Perl once dominated the programming world, powering everything from major websites to complex bioinformatics projects. Companies like Amazon, Google, and Craigslist relied on its text-processing capabilities, making it the backbone of early internet infrastructure. Yet despite its widespread adoption, Perl was always an unconventional choice, a language celebrated for its flexibility but notorious for its chaotic syntax.

Known as the “duct tape of the internet,” Perl embraced a philosophy summed up by its motto: “There’s More Than One Way to Do It.” This approach allowed programmers to solve problems in wildly different styles, from traditional `if` statements to backward-written conditionals or even cryptic ternary operators. The result? Code that often became unreadable, sometimes even to the person who wrote it the day before.

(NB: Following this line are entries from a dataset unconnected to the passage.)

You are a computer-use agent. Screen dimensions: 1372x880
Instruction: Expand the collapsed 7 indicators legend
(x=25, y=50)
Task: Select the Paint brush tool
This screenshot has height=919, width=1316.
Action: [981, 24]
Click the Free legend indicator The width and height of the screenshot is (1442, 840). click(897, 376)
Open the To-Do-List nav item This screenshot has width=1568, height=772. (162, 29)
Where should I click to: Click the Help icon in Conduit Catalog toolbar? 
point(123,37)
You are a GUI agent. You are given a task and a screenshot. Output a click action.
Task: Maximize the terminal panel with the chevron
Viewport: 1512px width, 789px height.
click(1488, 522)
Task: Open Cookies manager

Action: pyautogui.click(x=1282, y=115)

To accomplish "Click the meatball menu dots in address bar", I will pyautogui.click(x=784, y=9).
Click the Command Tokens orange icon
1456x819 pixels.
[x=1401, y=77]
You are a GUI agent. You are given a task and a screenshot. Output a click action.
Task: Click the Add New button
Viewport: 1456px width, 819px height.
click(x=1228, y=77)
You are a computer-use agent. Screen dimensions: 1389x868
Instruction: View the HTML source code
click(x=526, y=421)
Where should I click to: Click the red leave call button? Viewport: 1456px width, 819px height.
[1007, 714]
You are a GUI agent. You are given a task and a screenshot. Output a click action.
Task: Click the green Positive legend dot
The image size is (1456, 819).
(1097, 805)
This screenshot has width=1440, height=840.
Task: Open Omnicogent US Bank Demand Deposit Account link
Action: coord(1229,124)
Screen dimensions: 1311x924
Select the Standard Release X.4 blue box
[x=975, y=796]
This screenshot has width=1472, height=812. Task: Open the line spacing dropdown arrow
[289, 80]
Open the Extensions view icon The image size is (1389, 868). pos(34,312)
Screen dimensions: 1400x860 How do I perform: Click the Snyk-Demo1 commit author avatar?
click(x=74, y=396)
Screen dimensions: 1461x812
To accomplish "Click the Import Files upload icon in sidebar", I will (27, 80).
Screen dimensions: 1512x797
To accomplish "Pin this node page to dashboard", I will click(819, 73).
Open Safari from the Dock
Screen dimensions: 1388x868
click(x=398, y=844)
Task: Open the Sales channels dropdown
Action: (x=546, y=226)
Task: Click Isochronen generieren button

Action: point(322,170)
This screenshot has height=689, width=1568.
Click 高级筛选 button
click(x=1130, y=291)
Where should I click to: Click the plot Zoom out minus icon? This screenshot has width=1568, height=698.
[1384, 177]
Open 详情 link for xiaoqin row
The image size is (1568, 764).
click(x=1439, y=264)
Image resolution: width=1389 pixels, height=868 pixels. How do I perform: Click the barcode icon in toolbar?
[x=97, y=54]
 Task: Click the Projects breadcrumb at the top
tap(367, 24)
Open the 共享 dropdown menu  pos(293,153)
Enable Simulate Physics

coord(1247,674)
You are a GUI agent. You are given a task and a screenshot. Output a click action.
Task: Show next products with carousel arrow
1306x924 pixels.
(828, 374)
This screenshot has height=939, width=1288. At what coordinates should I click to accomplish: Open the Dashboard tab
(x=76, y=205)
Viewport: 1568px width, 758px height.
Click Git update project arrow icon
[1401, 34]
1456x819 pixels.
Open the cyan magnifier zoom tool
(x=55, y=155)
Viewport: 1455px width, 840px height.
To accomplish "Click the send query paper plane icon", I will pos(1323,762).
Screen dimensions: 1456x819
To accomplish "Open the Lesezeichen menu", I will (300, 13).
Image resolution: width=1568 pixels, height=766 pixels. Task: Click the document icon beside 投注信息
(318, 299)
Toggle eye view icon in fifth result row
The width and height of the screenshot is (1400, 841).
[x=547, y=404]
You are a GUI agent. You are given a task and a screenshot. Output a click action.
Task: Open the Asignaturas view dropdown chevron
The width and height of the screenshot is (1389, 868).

The language’s creator, Larry Wall, brought a linguist’s perspective to programming. Trained in rare languages and missionary work, Wall saw programming as an evolving, organic process rather than a rigid system. He rejected the idea of linguistic purity, drawing parallels between Perl’s eclectic syntax and English’s messy, borrowed vocabulary. To him, a language should be an “amoral artistic medium,” free from dogma, whether in poetry or scripting.

Yet Perl’s very flexibility may have contributed to its decline. As newer languages like Python emerged with cleaner, more structured syntax, many developers abandoned Perl’s creative chaos for readability and consistency. By the late 1990s, whispers of its “bloat” hinted at a shift toward simpler alternatives. Today, while Perl still has niche applications, its golden age has passed, leaving behind a legacy of both admiration and frustration.

For programmers who lived through Perl’s peak, its decline marks more than just a shift in tools. It represents a cultural change, from an era where coding was seen as an art form to one where standardization often takes precedence. Whether that’s progress or loss depends on who you ask.